"Almost" is a precarious place to live, both geographically and emotionally. It can mean, "I give up" or "Thank God I missed it" just as easily as it can mean, "I'm nearly there" or "Look what I found." On its shifting terrain, playwright John Cariani weaves nine very brief but interrelated stories of such charm that you almost - there's that word again - overlook how minimal they are, or how repetitious they can be. Cariani's play, "Almost, Maine," now at Geva Theatre Center, takes advantage of the blue-white light of a northern New England night to cast warmth in a desperately cold place - what this self-identified "slightly surreal" play calls a "small town in northern Maine that doesn't quite exist." The play's other cold place is the damaged heart, eventually made literal with wonderful comic effect in the second-act scene entitled, "Getting It Back."

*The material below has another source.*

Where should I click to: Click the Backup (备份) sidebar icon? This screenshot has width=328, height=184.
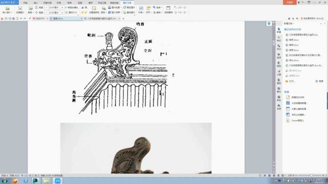coord(279,89)
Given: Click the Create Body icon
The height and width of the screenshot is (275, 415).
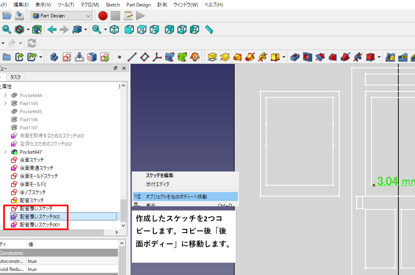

With such good writing, acting, and directing throughout, maybe you decide that for the moment nothing matters more than these slender variations on a theme; you play along for the satisfaction they offer to those susceptible to Cariani's enticingly hopeful ironies. Eventually, the smallest surprises become disarming because they have the power to change wounded or barren lives dramatically. For this sort of thing to work, the stories have to trade in the ordinary - a young man learns that his former lover is getting married tomorrow, a young woman needs to break off an affair, and, in the connected prologue, interlogue, and epilogue, a couple courts hesitantly for much too long. In each case, something insignificant magically shifts the ground under their feet - a misspelled name on a tattoo, a tiny bag that supposedly contains "all the love I gave you," and a snowball that inspires acts of mutual persistence. For the reader, this may confuse rather than clarify, but it's crucial not to give too much away whenever you encounter Magic Realism. If you haven't seen "Almost, Maine," you need to be surprised, too.

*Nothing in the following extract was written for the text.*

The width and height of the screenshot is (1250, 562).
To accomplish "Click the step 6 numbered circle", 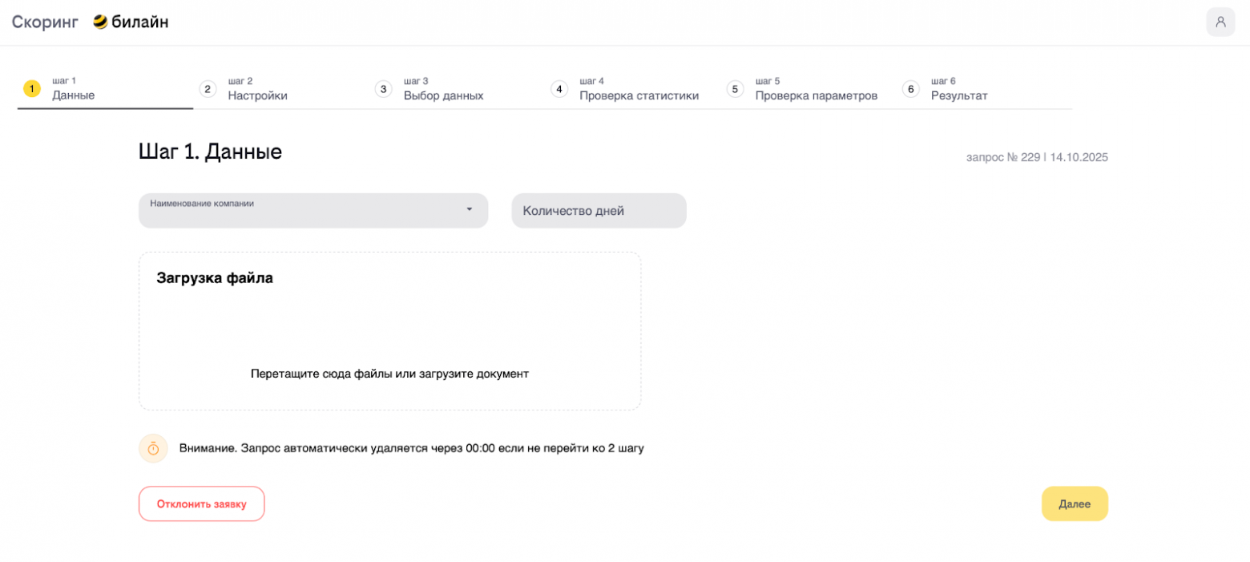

Essential to the sketches' effect is the way they view sadness with sympathy and find comedy in confusion. Because the characters are likeable as well as a little foolish, laughter wards off the sentimentality that would undo their slender stories. Cariani is a deft writer whose humor rises from his quick grasp of human nature (as long as you don't dig too deeply), his keen ear for the way people talk (but without the irritating din of "like," "like," "like") and his gift for making everyday talk funny. A former actor, he writes dialogue that feels made for acting, and the ensemble of two young women and two young men eagerly embraces the play's 20 different characters. One of the best examples is the exuberant undressing of a couple of snowmobilers who finally come in out of the cold (in more ways than one). It is the kind of comic excess that suits Magic Realism well - until the scene flops at the end by making the suggestive (and already understood) merely literal.
Despite their appeal, some scenes are much better than others. The weakest are those in the second act when Cariani's outlook turns darker. In one, a young woman takes advantage of a misplaced shoe's surprising return to end her marriage, and in the other, a desperate young women returns to her hometown in search of her former lover but doesn't recognize him. The first scene feels mechanical and the second far-fetched.

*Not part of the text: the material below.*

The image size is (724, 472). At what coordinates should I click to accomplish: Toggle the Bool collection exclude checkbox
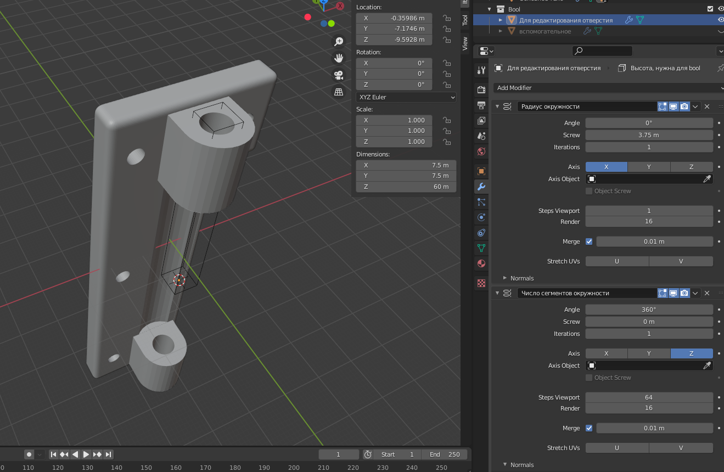(x=710, y=9)
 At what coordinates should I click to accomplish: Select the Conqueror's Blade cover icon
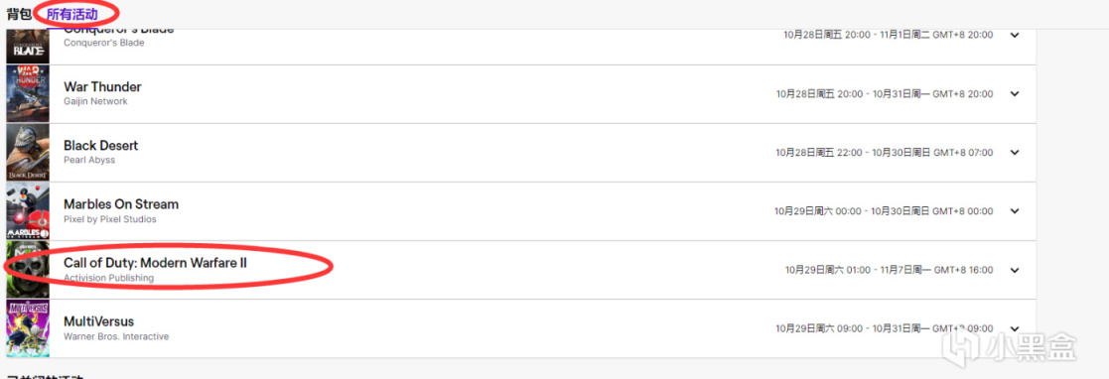(x=28, y=46)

All four actors are fine, but David Mason and Patrick Noonan are especially good at delineating character quickly without sacrificing their feel for comedy both nuanced and broad. At the same time, Skip Greer's direction focuses beautifully on the smallest details - the spread of a hand, the turn and lift of a foot, the scrunching down of the shoulders - to give each character its own identity. Only once does he lose command: in a scene where two men discover their affection for one another and begin to fall ecstatically, their tumbling to the ground goes on long after it stops being funny.
Dipu Gupta's simple, snow-covered set of benches and cutouts of evergreens provides nothing too permanent for a make-believe place, and somehow Kendall Smith's lighting conveys a northern Maine winter with a trace of warmth. Pamela Scofield's costumes rightly look as if they come from an especially scruffy L.L. Bean catalogue.
Did you happen to notice that just as "Almost, Maine" was about to open, Rochester awoke from a long cold snap to something warmer and brighter? It appears that Geva's artistic director Mark Cuddy suspected something the rest of us didn't: that John Cariani's play is a gift of diversion at a time of year when diversion may be almost the best gift of all.
"Almost, Maine"
Through February 7
Geva Theatre Center, 75 Woodbury Blvd.